There are some complexities involved with a reverse mortgage, in the event the home owner dies. But even these kinds of situations have flexible options for repayment of the loan amount – and holding onto ownership of the house. A reverse mortgage has both advantages and disadvantages which are discussed in detail.
The advantages of a reverse mortgage
The home owners (senior citizens) will be able to pull steady cash from the equity generated on the house, without having to pay any monthly installments to the lender or the financial institution.
Lender Power
Here the lenders are not in a position to force home owners to sell his property for loan repayment. The reverse mortgage will guarantee that a home owner can stay in his property as long as he or she lives. In case the loan interest and outstanding amount exceeds the value of property, still the home owner can live in it.

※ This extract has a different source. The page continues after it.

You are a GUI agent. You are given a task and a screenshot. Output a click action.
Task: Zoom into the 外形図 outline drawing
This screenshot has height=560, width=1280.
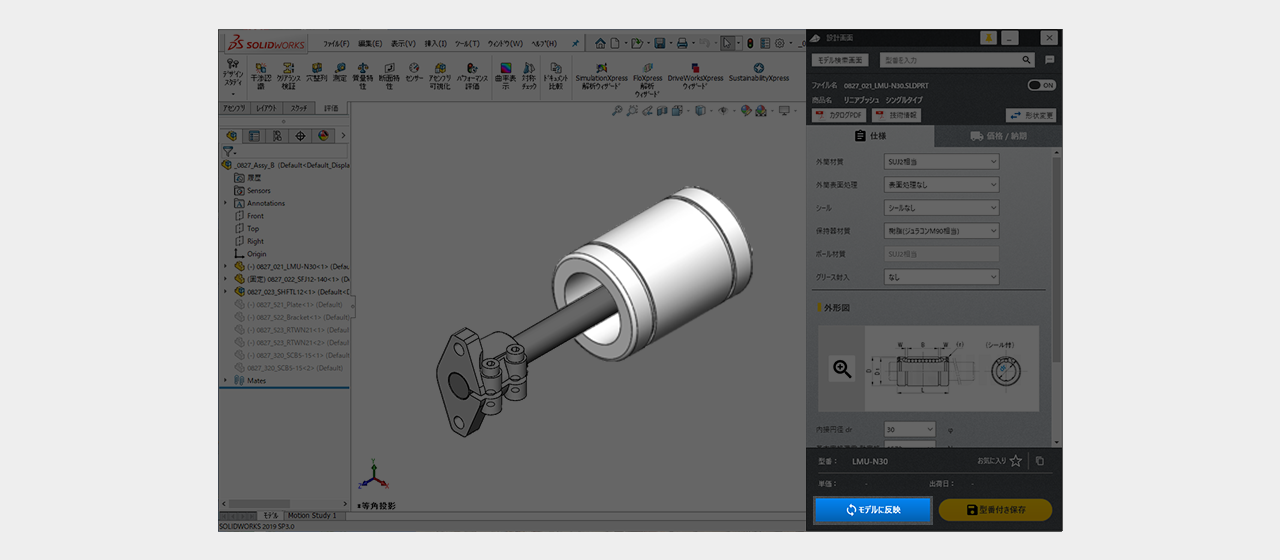842,369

The disadvantages of reverse mortgage:
A reverse mortgage will cost more when compared to a conventional mortgage. Also, reverse mortgage fees are high, even when they are rolled up into a loan. Before entering into a contract you should calculate the costs that will be incurred in the reverse mortgage. If you don’t do this, the mortgage company will maintain the ownership of the house.
You and Your Reverse Mortgage
The senior citizen should think twice before signing on the mortgage agreement, because the loan option can’t be reversed later for sake of family members or heirs. So it is up to you to decide whether reverse mortgage loan will help or not.
Professional Advice
In case you are not able figure out whether to opt for reverse mortgage or not, you should consult a certified advisor specializing in mortgage loans. This could be the your last option to get money in case of emergency situations.